From the Ceredigion Coast Path it is often possible to observe the Bay's "Big Three" species of harbour porpoise, grey seals, and bottlenose dolphins, of which the bay has the largest population in the UK. Other mammals, such as minke whales, Risso's dolphins and common dolphins, together with many species of seabirds, such as puffin, and sharks, including basking sharks, can also be seen.

Since the late 1990s and early 2000s, the bay has been invaded by spider crabs. Not a seafood normally consumed by British people, since 2010 the local fishermen have supplied the Michelin-starred restaurants of Raymond Blanc.

==Military testing==
A military testing range was first established in Cardigan Bay during the Second World War. The range is controlled from a main operating base located near Aberporth, known as MoD Aberporth. Historically, the range has played a significant part in the development and testing of a variety of military weapons.

Today the Ministry of Defence (MOD) range within Cardigan Bay provides a large secure safety area for the testing of air launched weapons and unmanned aerial systems. The range is a significant employer in the West Wales area, employing some 200 people who work in direct support of the range operation.

The Range Danger Area covers some 6500 km2 of Cardigan Bay from sea level to unlimited height. To supplement the safe operation of the range, there are a number of small outposts located on the edge of Cardigan Bay and the Llŷn Peninsula.
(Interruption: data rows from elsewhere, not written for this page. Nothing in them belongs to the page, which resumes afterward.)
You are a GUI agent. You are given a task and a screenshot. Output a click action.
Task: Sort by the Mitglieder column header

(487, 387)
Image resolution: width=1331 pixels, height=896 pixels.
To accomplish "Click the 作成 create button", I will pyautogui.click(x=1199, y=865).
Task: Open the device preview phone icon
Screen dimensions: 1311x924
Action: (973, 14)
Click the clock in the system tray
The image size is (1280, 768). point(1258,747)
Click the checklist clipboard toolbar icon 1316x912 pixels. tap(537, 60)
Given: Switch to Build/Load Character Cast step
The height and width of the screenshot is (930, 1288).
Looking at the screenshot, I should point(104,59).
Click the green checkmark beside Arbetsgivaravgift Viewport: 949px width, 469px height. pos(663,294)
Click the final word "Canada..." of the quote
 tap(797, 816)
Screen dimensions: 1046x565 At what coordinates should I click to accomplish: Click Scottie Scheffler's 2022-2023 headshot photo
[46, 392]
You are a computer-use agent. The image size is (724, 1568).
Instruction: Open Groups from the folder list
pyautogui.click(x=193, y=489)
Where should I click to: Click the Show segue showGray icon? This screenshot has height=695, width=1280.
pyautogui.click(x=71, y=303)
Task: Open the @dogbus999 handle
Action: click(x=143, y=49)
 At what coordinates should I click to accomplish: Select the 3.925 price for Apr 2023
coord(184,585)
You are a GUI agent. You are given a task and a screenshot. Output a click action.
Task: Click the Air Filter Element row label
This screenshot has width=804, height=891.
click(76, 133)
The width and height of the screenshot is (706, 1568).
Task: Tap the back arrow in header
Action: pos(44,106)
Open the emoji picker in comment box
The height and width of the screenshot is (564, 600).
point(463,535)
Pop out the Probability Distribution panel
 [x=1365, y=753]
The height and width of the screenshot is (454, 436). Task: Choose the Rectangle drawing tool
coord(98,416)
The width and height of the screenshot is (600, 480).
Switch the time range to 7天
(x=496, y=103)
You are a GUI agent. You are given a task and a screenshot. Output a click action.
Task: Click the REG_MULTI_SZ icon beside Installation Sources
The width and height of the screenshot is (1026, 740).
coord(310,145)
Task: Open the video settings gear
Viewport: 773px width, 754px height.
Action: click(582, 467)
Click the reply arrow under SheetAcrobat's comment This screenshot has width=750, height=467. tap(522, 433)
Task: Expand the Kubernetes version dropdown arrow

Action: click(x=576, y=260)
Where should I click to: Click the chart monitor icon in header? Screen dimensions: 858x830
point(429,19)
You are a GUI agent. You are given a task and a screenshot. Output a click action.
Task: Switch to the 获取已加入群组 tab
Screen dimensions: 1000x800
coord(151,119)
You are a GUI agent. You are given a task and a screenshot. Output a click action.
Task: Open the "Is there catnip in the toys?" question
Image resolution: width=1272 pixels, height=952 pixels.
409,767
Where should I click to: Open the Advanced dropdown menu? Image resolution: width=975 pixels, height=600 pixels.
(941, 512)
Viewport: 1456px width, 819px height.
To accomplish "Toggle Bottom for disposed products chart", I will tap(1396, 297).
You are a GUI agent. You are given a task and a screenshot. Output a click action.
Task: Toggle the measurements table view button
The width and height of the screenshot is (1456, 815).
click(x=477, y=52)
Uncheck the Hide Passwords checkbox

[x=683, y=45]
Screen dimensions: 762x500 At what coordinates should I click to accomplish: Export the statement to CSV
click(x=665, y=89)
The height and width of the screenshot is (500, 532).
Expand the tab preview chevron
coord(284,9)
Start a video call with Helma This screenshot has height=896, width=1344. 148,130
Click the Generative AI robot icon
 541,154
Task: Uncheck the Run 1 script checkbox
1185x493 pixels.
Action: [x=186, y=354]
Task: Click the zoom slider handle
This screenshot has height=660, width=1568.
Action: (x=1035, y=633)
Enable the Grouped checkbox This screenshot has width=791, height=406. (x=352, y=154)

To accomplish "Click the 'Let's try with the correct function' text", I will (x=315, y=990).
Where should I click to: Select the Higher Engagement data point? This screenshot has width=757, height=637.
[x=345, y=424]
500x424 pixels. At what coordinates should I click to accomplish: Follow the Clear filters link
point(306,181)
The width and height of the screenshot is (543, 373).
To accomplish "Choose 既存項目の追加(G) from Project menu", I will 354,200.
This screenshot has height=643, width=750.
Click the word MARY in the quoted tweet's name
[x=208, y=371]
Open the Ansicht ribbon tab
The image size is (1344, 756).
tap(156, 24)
These outposts contain equipment that enables the range to effectively assess the performance of weapons.

Qinetiq operates the Cardigan Bay/Aberporth Range on behalf of the MOD under the terms of a Long Term Partnering Agreement. The purpose of the agreement is to deliver defence test, evaluation and training support services to ensure air launched weapon systems, associated sub-systems and UAS are safe and fit for purpose.